Здоровье, 1959 № 01 (49) | страница 48
Вечером, когда все врачи разошлись по домам, он зашел в тифозную палату, отослал зачем-то сиделку и быстро насосал кровь больного в узкую стеклянную трубочку. Затем засучил рукав сюртука, надсек на предплечье вену и, плотно прижав к ней конец капилляра, стал смотреть, как вытекает из него густая темно-бурая жидкость. Потом он почти бегом направился в свою лабораторию и, выдув из трубочки последнюю каплю на стекло, бросился к микроскопу. Кровь кишела спирохетами возвратного тифа. Теперь он мог успокоиться: все условия опыта были соблюдены.
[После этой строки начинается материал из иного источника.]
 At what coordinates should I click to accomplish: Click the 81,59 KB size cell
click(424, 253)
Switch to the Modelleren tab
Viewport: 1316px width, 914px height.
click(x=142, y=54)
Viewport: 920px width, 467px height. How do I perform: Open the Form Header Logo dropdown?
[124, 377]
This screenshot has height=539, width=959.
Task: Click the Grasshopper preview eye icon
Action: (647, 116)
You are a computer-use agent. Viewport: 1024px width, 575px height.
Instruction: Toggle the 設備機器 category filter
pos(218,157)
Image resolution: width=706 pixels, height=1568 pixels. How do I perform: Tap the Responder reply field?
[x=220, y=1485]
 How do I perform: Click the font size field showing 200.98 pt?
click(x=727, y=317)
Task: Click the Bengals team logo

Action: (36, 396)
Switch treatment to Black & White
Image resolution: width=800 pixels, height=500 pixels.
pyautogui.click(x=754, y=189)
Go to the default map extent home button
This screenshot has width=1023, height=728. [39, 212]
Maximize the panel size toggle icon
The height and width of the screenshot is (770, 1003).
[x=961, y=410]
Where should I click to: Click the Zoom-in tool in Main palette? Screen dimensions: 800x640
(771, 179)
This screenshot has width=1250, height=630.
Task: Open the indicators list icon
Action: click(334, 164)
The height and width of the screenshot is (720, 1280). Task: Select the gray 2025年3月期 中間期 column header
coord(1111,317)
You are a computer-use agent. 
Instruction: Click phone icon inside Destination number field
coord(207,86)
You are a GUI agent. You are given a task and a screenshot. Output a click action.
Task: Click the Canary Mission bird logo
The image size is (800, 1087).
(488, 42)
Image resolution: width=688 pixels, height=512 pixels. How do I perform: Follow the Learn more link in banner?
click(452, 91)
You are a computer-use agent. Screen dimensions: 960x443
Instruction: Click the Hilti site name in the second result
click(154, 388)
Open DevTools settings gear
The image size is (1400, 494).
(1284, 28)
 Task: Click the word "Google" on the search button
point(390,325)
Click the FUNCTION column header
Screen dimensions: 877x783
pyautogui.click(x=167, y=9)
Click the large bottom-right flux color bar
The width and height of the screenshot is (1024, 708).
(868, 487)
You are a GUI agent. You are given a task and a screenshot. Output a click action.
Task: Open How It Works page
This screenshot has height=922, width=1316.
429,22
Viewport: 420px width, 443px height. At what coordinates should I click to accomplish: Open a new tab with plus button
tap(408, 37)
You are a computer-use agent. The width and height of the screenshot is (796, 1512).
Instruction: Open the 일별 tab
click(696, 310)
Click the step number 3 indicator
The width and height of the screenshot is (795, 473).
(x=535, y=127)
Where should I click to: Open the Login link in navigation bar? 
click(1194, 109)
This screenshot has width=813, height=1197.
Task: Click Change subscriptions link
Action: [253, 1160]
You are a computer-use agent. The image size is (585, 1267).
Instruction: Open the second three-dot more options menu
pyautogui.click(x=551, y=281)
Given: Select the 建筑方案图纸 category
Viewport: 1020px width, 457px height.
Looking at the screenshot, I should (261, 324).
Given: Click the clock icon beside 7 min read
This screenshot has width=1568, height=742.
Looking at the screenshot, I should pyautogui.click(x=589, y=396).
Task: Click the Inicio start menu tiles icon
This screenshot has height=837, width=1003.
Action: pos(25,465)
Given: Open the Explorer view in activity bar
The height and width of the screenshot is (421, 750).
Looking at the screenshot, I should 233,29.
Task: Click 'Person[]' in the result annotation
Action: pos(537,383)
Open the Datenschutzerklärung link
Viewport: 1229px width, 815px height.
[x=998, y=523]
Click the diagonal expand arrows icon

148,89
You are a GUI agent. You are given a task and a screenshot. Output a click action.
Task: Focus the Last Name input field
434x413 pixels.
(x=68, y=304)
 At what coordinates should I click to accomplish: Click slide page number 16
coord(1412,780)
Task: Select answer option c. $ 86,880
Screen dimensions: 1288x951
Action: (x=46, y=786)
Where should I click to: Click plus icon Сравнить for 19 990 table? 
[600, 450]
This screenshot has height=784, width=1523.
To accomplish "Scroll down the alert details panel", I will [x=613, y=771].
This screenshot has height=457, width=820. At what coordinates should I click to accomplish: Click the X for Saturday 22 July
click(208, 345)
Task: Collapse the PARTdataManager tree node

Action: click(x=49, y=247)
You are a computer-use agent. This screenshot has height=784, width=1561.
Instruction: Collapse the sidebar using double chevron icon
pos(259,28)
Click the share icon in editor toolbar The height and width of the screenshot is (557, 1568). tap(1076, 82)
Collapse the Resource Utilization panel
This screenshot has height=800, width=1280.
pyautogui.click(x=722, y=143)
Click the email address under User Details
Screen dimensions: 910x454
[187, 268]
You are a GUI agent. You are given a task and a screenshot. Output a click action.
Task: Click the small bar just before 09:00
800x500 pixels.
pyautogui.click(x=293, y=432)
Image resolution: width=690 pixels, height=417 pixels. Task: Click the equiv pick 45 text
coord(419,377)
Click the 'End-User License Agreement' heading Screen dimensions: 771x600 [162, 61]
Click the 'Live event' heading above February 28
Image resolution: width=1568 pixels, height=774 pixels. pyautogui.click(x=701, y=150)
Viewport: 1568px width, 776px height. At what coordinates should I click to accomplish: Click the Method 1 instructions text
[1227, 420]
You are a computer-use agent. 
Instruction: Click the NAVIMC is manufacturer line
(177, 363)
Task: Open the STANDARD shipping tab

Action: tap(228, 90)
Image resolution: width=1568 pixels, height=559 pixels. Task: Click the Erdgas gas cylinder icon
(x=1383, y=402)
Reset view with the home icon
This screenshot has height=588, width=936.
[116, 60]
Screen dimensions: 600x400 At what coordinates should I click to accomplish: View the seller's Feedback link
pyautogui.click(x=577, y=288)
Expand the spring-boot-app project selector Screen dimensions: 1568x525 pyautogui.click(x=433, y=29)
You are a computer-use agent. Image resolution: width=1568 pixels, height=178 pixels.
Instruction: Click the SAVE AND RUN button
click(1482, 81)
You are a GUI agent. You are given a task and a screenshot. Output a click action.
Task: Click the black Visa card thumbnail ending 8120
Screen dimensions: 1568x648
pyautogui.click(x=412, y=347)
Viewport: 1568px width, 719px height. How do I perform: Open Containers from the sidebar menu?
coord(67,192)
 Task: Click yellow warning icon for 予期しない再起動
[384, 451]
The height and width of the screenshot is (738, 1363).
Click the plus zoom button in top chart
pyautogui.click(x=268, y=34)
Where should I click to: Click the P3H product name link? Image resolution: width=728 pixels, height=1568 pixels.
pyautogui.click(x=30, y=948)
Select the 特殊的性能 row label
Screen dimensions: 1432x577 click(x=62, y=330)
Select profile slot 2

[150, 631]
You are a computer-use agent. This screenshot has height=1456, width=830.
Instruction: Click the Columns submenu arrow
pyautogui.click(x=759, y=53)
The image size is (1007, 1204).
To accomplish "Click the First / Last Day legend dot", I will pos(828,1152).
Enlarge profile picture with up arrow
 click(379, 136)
А утром он снова ходил по больнице и, сердито поблескивая очками, рассказывал доктору Мочутковскому, отчего третьего дня погиб его больной. Мочутковский был молод, ему не хотелось выслушивать на людях все эти объяснения, он нервно пощипывал короткую каштановую бородку и натянуто улыбался. Когда кто-нибудь проходил, он старался принять независимый вид, закладывал руки за спину и, прищурясь, смотрел куда-то выше Минха. Но слушал внимательно, он знал: «прокурор» зря говорить не станет. Вечером они собирались вместе идти в Общество одесских врачей, послушать Илью Ильича Мечникова, но Мочутковский сказался больным. Минх пошел один.
…В повседневных заботах прошла неделя. И Минх, в котором все это время жило два человека — один, настороженно ожидавший первых признаков болезни, и другой, не терявший надежды остаться невредимым, — вдруг ясно понял: если опыт не удастся, он будет повторять его снова и снова, до тех пор, пока не докажет, что кровь больного — единственный источник заразы. Он готовился уже проделать все сначала, когда его свалил внезапный и сокрушительный озноб. Лежа в постели, он все еще не верил, что это тиф, и беспрестанно хватался за градусник.
Мочутковский застал его делающим какие-то пометки в записной книжке. Теперь Минх мог убедиться, что его молодой друг, пожалуй, не так уж худо разбирается в болезнях. Во всяком случае, возвратный тиф он распознал без особого труда, а против его назначений едва ли возразил бы и сам Боткин. Но Минх возражал, он вообще не хотел лечиться: болезнь должна идти своим обычным ходом, иначе ему не удастся твердо установить, что это действительно тиф.
Трижды за три недели погружался он в горячую мглу и последний раз едва не остался там навсегда. Но догадка о первостепенном значении крови в передаче тифа получила первое экспериментальное подтверждение. Теперь можно было подумать и о разносчиках болезни. Чтобы круг замкнулся, следовало выяснить, что в природе играет роль стеклянного капилляра. Минх не раз заходил в портовые ночлежки, и, конечно, не ему было сомневаться в истинных виновниках тифозных эпидемии. Но он был осторожен с выводами, ибо хорошо знал, что в науке всегда легче указать, чем доказать. Он не спешил высказать свои соображения еще и потому, что не мог не понимать, как далеко ушли они от общепринятых взглядов. И он ждал, ведь ожидание и сомнение — постоянные спутники настоящего исследователя. Столь велика была взыскательность этого человека к научной истине, что, стоя на пороге выдающегося открытия, он имел мужество четыре года не обмолвиться ни словом. Слюну, мочу, — все, что можно добыть у больных людей, испробовал он со своими товарищами для заражения. Но никто из них не заболел. Казалось, сомнений нет: кровь владеет монополией на тиф. Но Минх ждал новых подтверждений. И лишь когда Мочутковскому после пяти неудачных попыток удалось, наконец, точно так же привить себе сыпной тиф, он решился во всеуслышание заявить о роли кровососущих насекомых в передаче этих заболеваний.